In effect, the School District is asking this court to adopt a de minimis rule of deviation so that an employer may agree to permit work to continue for a reasonable time under substantially the same preexisting terms and conditions of employment pending further negotiations. This we decline to do. Such a *78rule would compel the Board and the courts to weigh and discern what circumstances would be de minimis and would thus undermine the clarity and relative predictability embodied in the standard set forth in Vrotney Unemployment Compensation Case, 400 Pa. 440, 163 A.2d 91 (1960), and Philco Corp. v. Unemployment Compensation Board of Review, supra.

Further, the rule of Vrotney and Philco Corp. tends to encourage employers and employees alike to maintain the status quo while negotiating a new agreement. Unemployment Compensation Board of Review v. Sun Oil Co., 476 Pa. 589, 383 A.2d 519 (1978). The departure from this rule, urged by the School District, would weaken this salutary effect.

Under the facts of this case, it was the School District and not the Union which refused to maintain the total status quo, and the Board properly concluded that the work stoppage was a lockout.

The School District also contends that professional employees who performed instructional duties in one academic year but who failed to perform instructional services because of a work stoppage after their collective bargaining agreement expired are not eligible for unemployment compensation benefits under Section 203(b) of Title II of the Emergency Jobs and Unemployment Assistance Act of 1974, 26 U.S.C.A. §3304. This contention was rejected by this court in McKeesport Area School District v. Unemployment Compensation Board of Review, 40 Pa. Commonwealth Ct. 334, 397 A.2d 458 (1979). Confronted with a factural setting similar to the instant case, we held in McKeesport that teachers who were unemployed during a work stoppage which commenced after they had reported on their first scheduled day of work, when the school district refused to allow them to continue working under terms of an expired collective bargaining agreement, were not *79unemployed “between two successive academic years” within the meaning of the Emergency Jobs and Unemployment Assistance Act of 1974. We deem McKeesport to be controlling on this issue.

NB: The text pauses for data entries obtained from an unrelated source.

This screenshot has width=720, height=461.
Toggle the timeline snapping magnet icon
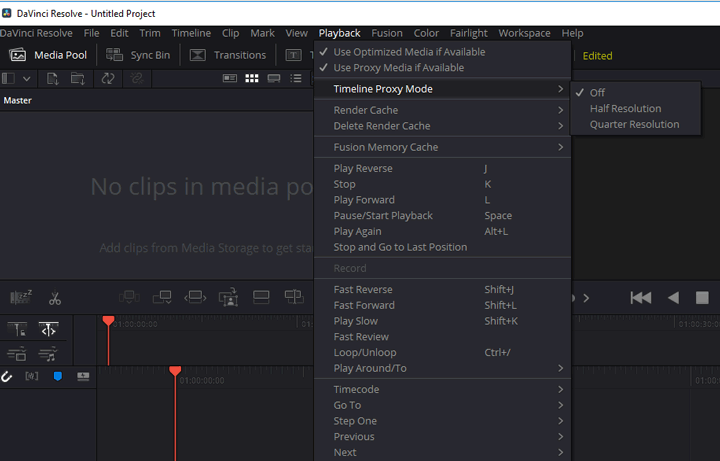[6, 376]
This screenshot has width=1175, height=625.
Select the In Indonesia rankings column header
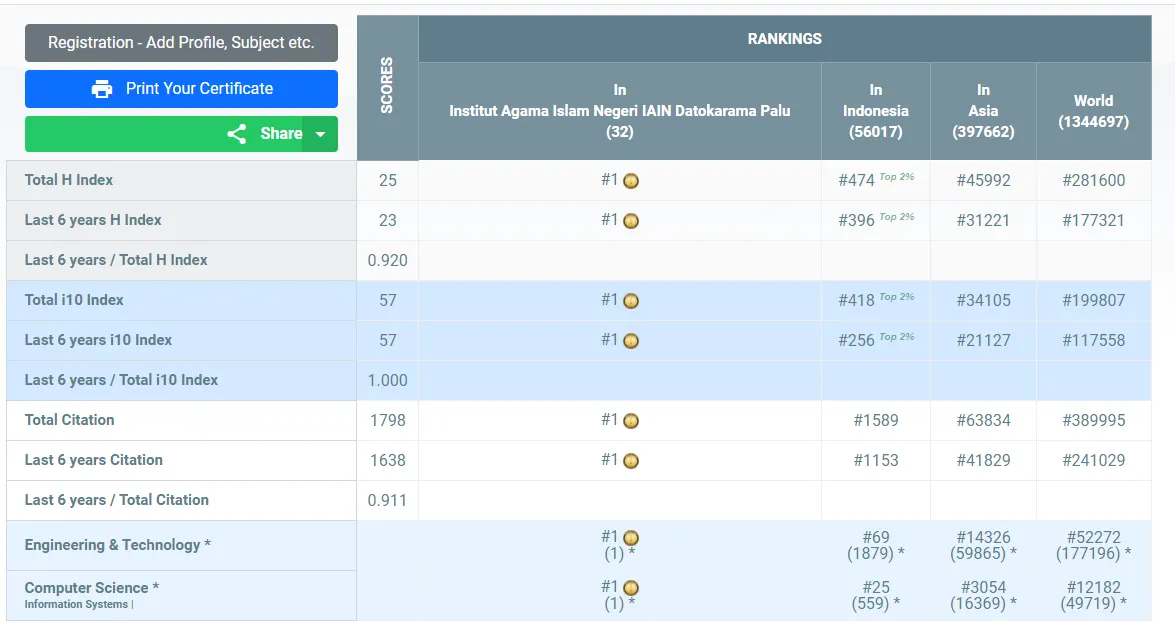pos(875,111)
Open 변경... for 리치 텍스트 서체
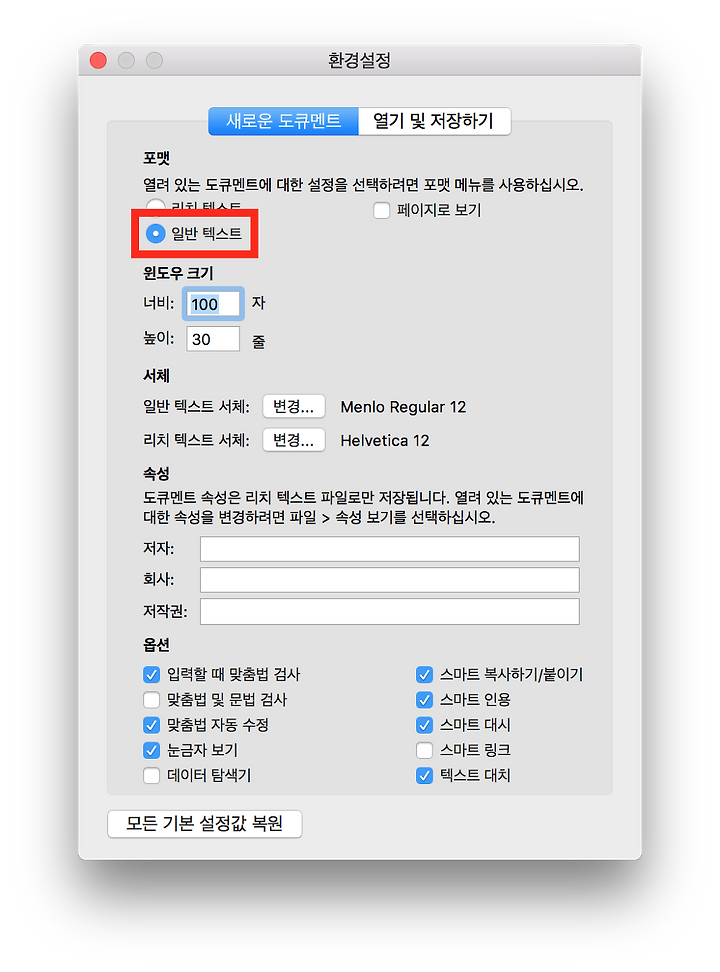Image resolution: width=720 pixels, height=972 pixels. (x=293, y=440)
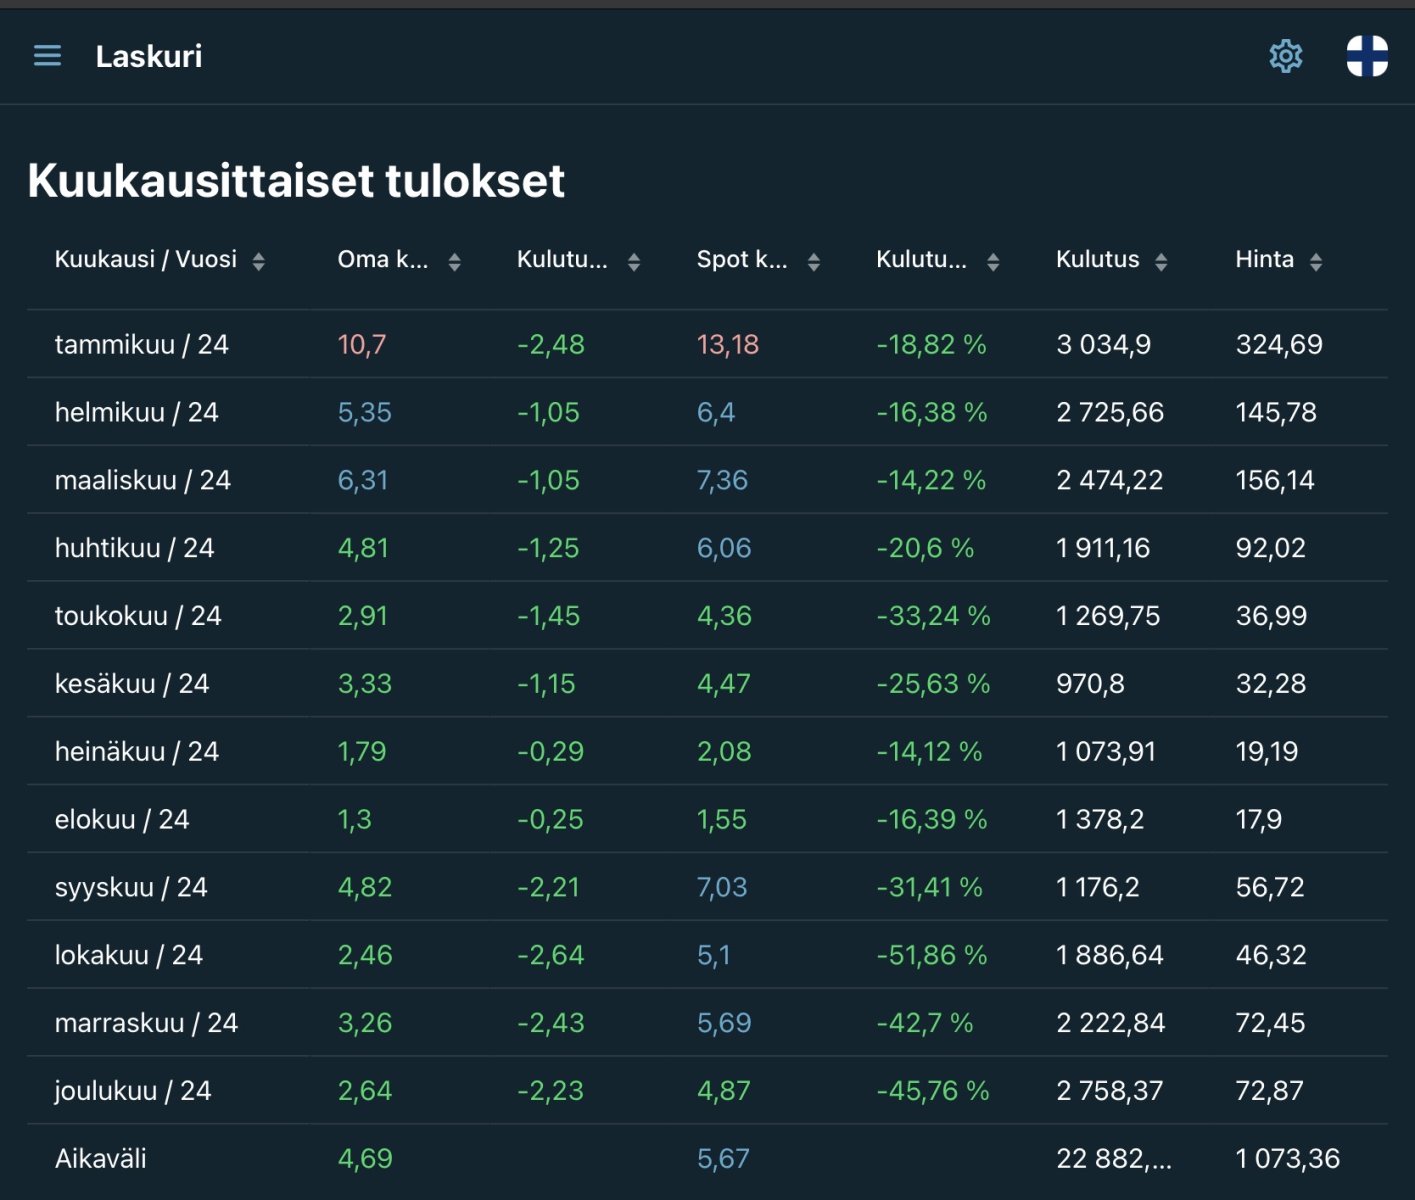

Accordingly, for the reasons set forth above, we will affirm the orders of the Board.

Order

And Now, this 26th day of June, 1980, the order of the Unemployment Compensation Board of Review granting benefits to Diane M. Aron and other identified claimants by Decision No. B-170278 is hereby affirmed.

Notwithstanding the absence of a new collective bargaining agreement, claimants reported to work and performed services on the next regularly scheduled work day, that being September 6, 1977. Claimants were paid for the work performed on September 6, 1977 at the salary rate established in the expired agreement. Furthermore, all fringe benefits, including medical, dental, and life insurance were paid and maintained continuously from the expiration of the agreement on August 31, 1977 throughout the entire period of the work stoppage under the terms and conditions of the expired agreement.